When roads cross railway lines, safety is of paramount importance for both road and rail users. Current train detection devices that control the operation of barriers at railway crossings are costly and disruptive to install, but current research in the UK may have come up with a cheaper solution.
The findings of a UK government-funded project, carried out by rail experts at the University of Huddersfield’s Institute of Railway Research (IRR), show that networks of tiny wireless sensors could not only improve safety at railway crossings, but would also be much less costly to install and maintain, drawing their electrical power from track vibration.
The IRR won funding from the Department for Transport (DfT) to investigate new methods of crossing control, with the project led by Dr Farouk Balouchi (right), an electronics engineer with special expertise in ‘energy harvesting’, meaning that electrical power is drawn from sources that could include track vibrations caused by an approaching train. This would provide a ‘free’ power source for relatively inexpensive sensors that could be attached to tracks in the vicinity of a crossing. They would then form a wireless network to send messages to lower or raise the gates.
Now that they have demonstrated the feasibility of using wireless sensors to control automatic level crossings, researchers at the university’s IRR are to hold talks with industrial partners that can help bring the project to fruition. Peter Hughes, a specialist in level crossing safety who has supported the team, stated, “The UK alone has 6,599 gazetted (registered) level crossings and the technology would have global potential.”
Current train detection devices are costly to make and install. “These detectors are expensive, because they are made to be failsafe,” said the IRR’s professor in railway safety, Dr Coen Van Gulijk (left).
“But we have shown that we can use many cheap sensors and still guarantee fail safety. Savings could be massive. In some locations, a conventional detection system could cost up to £500,000 (US$622,200), with high running costs. But a wireless sensor network in the same situation could be installed for less than £20,000 (US$26,500).”
Balouchi noted, “It would be self-powered by vibration, and the network would also be ‘self-healing’. If one sensor fails, the others talk to one another and create another network, creating another route for the information to travel. Wireless sensors could be fitted quickly, with no requirements for conduits, or wiring that was vulnerable to theft, or problems such as being gnawed by rodents. Disruption to rail services caused by installation and maintenance would therefore be minimized. Another boon would be that the wireless sensors would not only detect trains but, because they respond to vibrations, they could also be used to monitor the condition of the track and the track bed. The technology has been tried and tested in the oil and gas industry and some safety-critical applications, such as medical devices.”

[Items from a data source]
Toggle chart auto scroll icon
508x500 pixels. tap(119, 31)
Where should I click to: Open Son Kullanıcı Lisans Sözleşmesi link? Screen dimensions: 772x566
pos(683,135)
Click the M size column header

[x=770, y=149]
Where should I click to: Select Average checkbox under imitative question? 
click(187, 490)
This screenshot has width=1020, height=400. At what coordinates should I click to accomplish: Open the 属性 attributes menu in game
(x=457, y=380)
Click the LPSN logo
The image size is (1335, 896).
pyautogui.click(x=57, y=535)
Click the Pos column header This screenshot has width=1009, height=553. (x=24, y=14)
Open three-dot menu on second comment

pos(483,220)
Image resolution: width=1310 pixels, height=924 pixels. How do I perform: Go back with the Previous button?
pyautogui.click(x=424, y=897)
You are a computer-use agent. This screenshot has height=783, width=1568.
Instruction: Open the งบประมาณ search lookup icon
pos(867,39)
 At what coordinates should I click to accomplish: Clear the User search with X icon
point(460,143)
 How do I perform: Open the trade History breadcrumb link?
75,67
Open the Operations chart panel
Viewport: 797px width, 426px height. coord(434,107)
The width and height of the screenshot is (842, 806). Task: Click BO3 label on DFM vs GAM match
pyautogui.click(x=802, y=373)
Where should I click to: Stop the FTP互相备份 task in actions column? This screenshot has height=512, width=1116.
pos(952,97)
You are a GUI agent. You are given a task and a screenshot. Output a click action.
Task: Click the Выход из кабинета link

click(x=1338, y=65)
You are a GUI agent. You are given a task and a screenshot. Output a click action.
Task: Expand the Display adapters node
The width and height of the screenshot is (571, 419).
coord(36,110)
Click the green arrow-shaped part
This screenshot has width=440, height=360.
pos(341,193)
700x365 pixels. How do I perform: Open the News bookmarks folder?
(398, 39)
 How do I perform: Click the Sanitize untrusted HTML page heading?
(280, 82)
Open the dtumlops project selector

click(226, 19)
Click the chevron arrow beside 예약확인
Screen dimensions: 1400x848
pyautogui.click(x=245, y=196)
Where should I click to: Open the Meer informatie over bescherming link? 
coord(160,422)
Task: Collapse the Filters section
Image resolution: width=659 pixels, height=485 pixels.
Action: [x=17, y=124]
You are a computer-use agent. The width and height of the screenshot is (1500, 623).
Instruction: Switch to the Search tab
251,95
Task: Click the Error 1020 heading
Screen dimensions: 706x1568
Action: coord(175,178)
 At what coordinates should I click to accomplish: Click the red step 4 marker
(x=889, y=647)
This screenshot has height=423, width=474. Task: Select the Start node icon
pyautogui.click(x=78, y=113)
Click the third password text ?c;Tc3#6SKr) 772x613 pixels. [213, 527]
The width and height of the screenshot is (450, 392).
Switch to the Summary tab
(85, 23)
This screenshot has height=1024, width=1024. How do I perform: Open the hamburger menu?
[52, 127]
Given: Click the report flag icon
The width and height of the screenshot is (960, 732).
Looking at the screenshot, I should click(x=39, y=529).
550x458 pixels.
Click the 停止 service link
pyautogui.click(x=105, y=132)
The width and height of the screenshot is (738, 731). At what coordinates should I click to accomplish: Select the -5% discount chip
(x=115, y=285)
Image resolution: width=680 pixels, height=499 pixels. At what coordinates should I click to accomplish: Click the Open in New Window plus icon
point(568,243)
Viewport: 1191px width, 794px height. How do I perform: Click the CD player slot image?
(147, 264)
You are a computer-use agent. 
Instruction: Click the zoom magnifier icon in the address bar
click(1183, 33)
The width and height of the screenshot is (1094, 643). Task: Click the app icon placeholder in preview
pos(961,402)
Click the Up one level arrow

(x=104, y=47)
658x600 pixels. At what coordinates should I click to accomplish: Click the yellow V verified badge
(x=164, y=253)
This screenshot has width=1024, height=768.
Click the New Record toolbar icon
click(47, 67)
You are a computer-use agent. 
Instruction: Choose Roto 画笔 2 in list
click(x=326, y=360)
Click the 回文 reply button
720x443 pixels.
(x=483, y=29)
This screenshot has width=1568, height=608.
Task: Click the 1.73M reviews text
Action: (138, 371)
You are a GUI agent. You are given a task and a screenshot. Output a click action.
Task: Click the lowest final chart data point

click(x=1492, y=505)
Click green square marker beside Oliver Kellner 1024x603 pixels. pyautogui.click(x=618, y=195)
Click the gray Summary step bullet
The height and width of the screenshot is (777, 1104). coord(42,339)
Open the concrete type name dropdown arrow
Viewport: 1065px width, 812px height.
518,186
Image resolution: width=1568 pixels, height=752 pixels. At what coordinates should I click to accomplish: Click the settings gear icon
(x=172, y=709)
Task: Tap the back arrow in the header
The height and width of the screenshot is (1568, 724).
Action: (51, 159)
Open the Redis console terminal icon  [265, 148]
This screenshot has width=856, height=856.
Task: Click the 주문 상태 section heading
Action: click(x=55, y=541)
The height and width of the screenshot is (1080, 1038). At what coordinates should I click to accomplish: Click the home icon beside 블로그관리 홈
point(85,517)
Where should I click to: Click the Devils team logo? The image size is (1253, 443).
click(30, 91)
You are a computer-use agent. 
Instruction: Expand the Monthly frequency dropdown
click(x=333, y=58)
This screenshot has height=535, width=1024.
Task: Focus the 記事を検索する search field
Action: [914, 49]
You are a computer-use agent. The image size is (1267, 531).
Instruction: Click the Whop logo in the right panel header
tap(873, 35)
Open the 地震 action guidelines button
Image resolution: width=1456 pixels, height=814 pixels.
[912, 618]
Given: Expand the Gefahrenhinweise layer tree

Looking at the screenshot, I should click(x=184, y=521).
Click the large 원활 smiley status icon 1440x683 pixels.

> _EXERCISE OBJECTIVE_
Answer these questions from the text on wireless sensors at railway crossings.
(a) Which government body gave the Institute of Railway Research funding for the project?
(b) How many gazetted level crossings does the UK have, according to Peter Hughes?
(c) According to Balouchi, what happens in the network if one sensor fails?

> _RESPONSE TO THIS TASK_
(a) The Department for Transport (DfT).
(b) 6,599.
(c) The other sensors talk to one another and create another network, which gives the information another route to travel.